> TRAVAIL DEMANDÉ
a – Restituez tel quel le passage du texte sur le cours légal qui s'ouvre sur les mots contenant « Malgré tout, le » et se clôt sur « de faire l'appoint. ».
b – Présentez sous forme de liste le paragraphe du texte sur le cours légal qui commence par « Malgré tout, le cours légal » en conservant ses faits principaux.
c – Prolongez le texte sur le cours légal à partir de l'endroit où il s'arrête.

> TEXTE DE RÉFÉRENCE
• • •
Cours légal
Un moyen de paiement a cours légal sur un territoire (de l'ancien français, la monnaie courre). Généralement, ce terme signifie que personne ne peut refuser de le recevoir en paiement d'une dette libellée dans la même unité monétaire, et cela à sa valeur nominale.
Historiquement, les moyens de paiement que la loi (cours légal) est venue consacrer d'un pouvoir libératoire général sont le papier monnaie (billets de banque) et les pièces de monnaie, c'est-à-dire la monnaie dite fiduciaire. En revanche, les instruments de transfert de la monnaie scripturale, tels les chèques ou les cartes de paiement, ne bénéficient pas de cette force légale et peuvent donc, en théorie, être refusés par un créancier. L'expression cours légal ne concerne donc pas une monnaie ou unité monétaire mais seulement certains moyens de paiement qui peuvent lui servir de support.
Malgré tout, le cours légal est atténué par d'autres dispositions légales limitant son pouvoir libératoire. Il en est ainsi des dispositions obligeant un débiteur à effectuer les paiements au-delà de certains montants par chèque ou virements. En outre, l'obligation faite au créancier de recevoir une monnaie divisionnaire ayant cours légal ne lui interdit pas d'exiger du débiteur de faire l'appoint.
Le cours légal ne garantit pas toujours de pouvoir utiliser sa monnaie. Dans les pays soviétiques, certains magasins étaient strictement réservés, soit aux détenteurs de devises étrangères, soit aux membres de la Nomenklatura. Il était impossible d'y payer avec la monnaie « légale ».
Dans l'union européenne
Depuis le , les billets et pièces libellés en euro sont les seuls moyens de paiement à avoir cours légal dans la zone euro. Le dispositif du cours légal n'est, toutefois, pas uniforme à travers la zone euro et a fortiori dans l'Union européenne. Dans certains États-Membres l'atteinte au cours légal des monnaies est sanctionnée pénalement ; dans d'autres, la sanction relève du droit des contrats : la personne qui refuse des monnaies (espèces) ayant cours légal s'expose à ce que sa dette ne soit pas honorée.
Le statut du cours légal des billets de banque en euros est régi par le traité sur le fonctionnement de l’Union européenne. Le règlement 974/98 du Conseil du 3 mai 1998 concernant l’introduction de l’euro les éléments sur le cours légal des billets de banque et pièces en euros[1] [1]. Ainsi, l’article 6 de ce règlement précise que « Les actes à exécuter en vertu d'instruments juridiques prévoyant l'utilisation d'une unité monétaire nationale ou libellés dans une unité monétaire nationale sont exécutés dans ladite unité monétaire nationale. Les actes à exécuter en vertu d'instruments prévoyant l'utilisation de l'unité euro ou libellés dans l'unité euro sont exécutés dans cette unité ». L’article suivant du règlement prévoit que les parties peuvent déroger par convention à cette obligation. Pour préciser cette notion, la Commission européenne a adopté le 22 mars 2010 une recommandation sur l’étendue et les effets du cours légal des billets et des pièces en euros [2]. Selon cette recommandation, il convient d’entendre le cours légal comme d’une part l’acceptation obligatoire, c’est-à-dire l’obligation pour le bénéficiaire d’une obligation d’accepter les billets de banque et pièces en euros, sauf si les parties sont convenues d’un autre mode de paiement; mais aussi d’autre part comme l’acceptation à la valeur nominale, c’est-à-dire que la valeur monétaire des billets de banque et pièces en euros est égale au montant indiqué sur les billets de banque et les pièces; et enfin le pouvoir libératoire, lequel consiste pour un débiteur de valablement s’acquitter d’une obligation de paiement en offrant des billets de banque et pièces en euros à son créancier.
• • •
> JEU DE DONNÉES
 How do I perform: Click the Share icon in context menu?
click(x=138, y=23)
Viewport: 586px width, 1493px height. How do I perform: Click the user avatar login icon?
• • •
> CORRIGÉ DES EXERCICES
a –
Malgré tout, le cours légal est atténué par d'autres dispositions légales limitant son pouvoir libératoire. Il en est ainsi des dispositions obligeant un débiteur à effectuer les paiements au-delà de certains montants par chèque ou virements. En outre, l'obligation faite au créancier de recevoir une monnaie divisionnaire ayant cours légal ne lui interdit pas d'exiger du débiteur de faire l'appoint.

b –
- D'autres dispositions légales limitent le pouvoir libératoire du cours légal.
- Au-delà de certains montants, le débiteur doit payer par chèque ou par virement.
- Le créancier est tenu de recevoir la monnaie divisionnaire ayant cours légal, mais il peut exiger du débiteur qu'il fasse l'appoint.

c –
En France
En France, le premier billet de banque n'apparaît qu'en 1719 avec la Banque royale et ses coupures ont cours légal, puis pendant quelques mois, cours forcé : il est interdit de payer en or. Avec l'émission d'effets commerciaux privés à partir de 1776 par la Caisse d'escompte, on peut parler de cours légal ; cette institution connaît une série de faillites jusqu'en 1793. L'essor de ce type de monnaie fiduciaire est interrompu par la Révolution française : de 1790 à 1797, les assignats ont valeur de monnaie et ne peuvent être refusés sous peine de sanctions, et là encore, sont démonétisés avec fracas. Mais avec la création de la Banque de France en 1800, les premiers billets garantis par l’État commencent à circuler pour des montants élevés et réservés aux transactions entre négociants et institutions. Le billet de banque ne commence en fait à se démocratiser qu'à la fin du règne de Louis-Philippe.
Le billet est proclamé monnaie légale par le décret du , en même temps qu'est affirmé son inconvertibilité. Cette double consécration de cours légal et de cours forcé est anéantie par l'abrogation du décret en 1850 mais elle est restaurée par la loi du qui reprend les dispositions du décret de 1848. Ce rétablissement officiel du cours légal sera définitif, mais le cours forcé sera interrompu plusieurs fois jusqu'en 1936.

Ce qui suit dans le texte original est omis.